*Task objective*
Could you copy the records below exactly, leaving out any pictures?

*Material provided*
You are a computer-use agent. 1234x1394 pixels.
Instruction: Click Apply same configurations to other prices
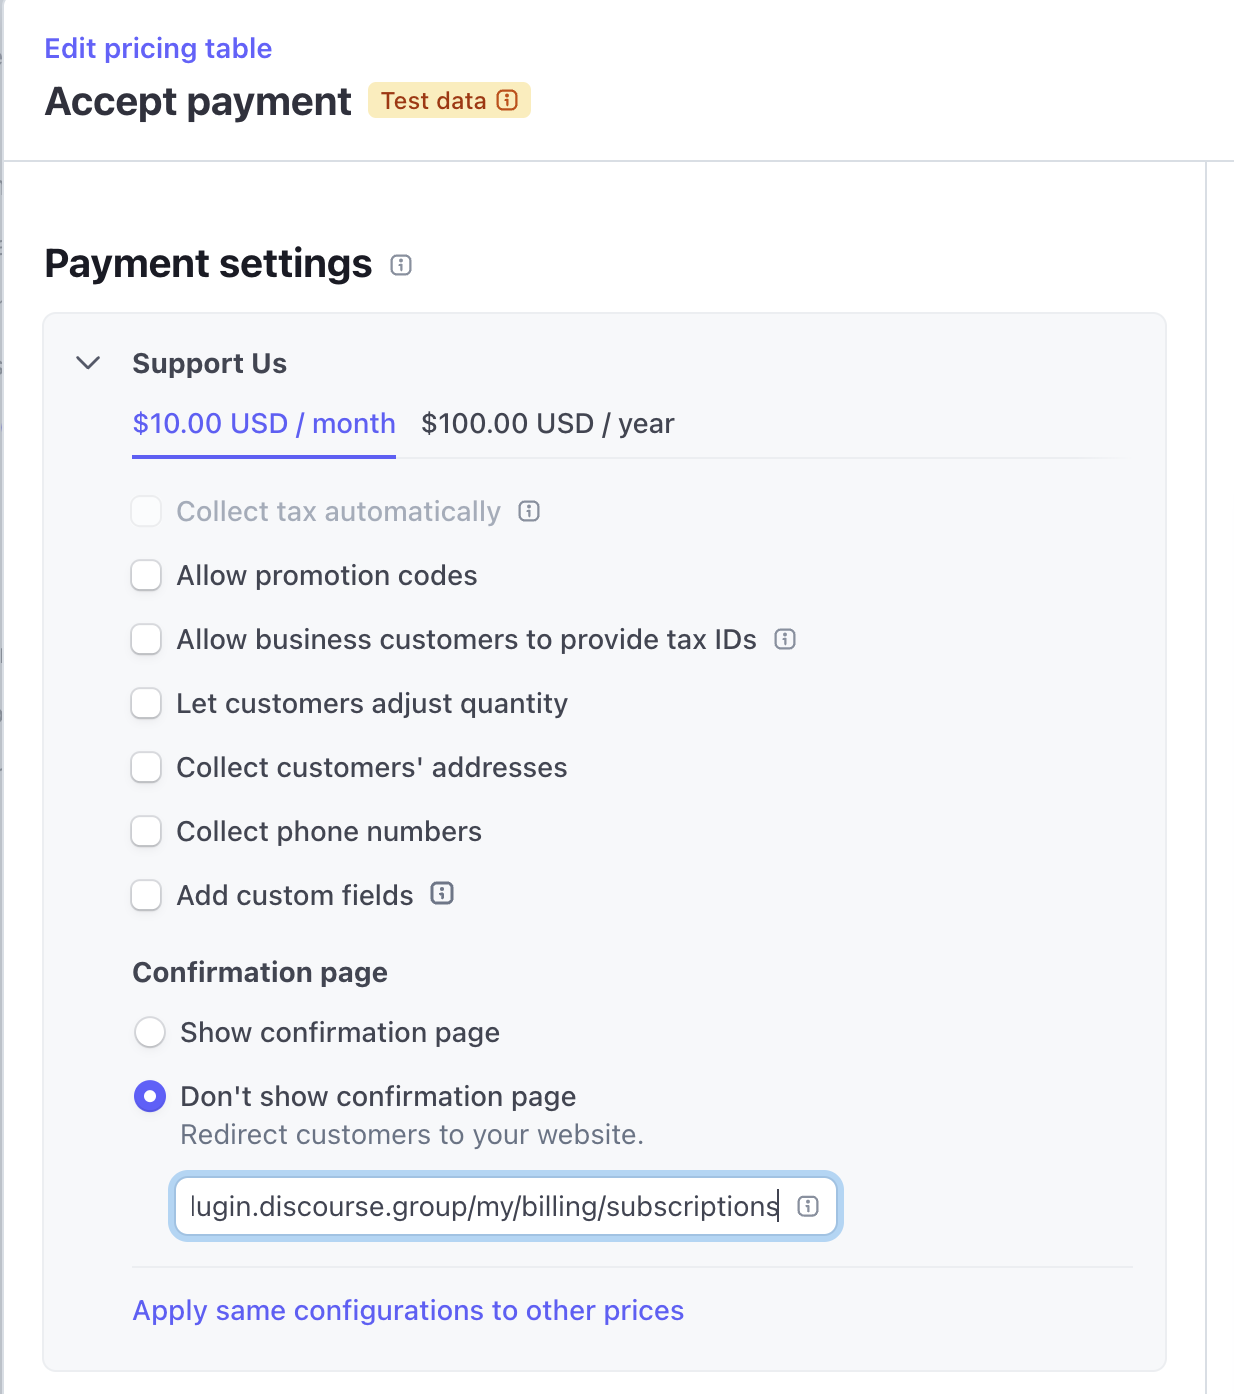coord(408,1310)
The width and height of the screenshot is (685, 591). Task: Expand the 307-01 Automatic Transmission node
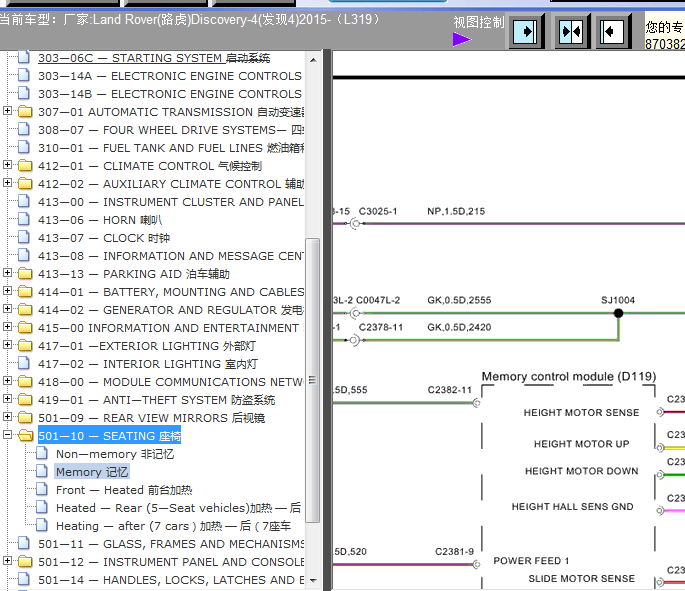point(8,112)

*Exercise response*
You are a computer-use agent. 1234x1394 pixels.
Instruction: Click Apply same configurations to other prices
coord(408,1310)
The width and height of the screenshot is (685, 591). Task: Expand the 307-01 Automatic Transmission node
point(8,112)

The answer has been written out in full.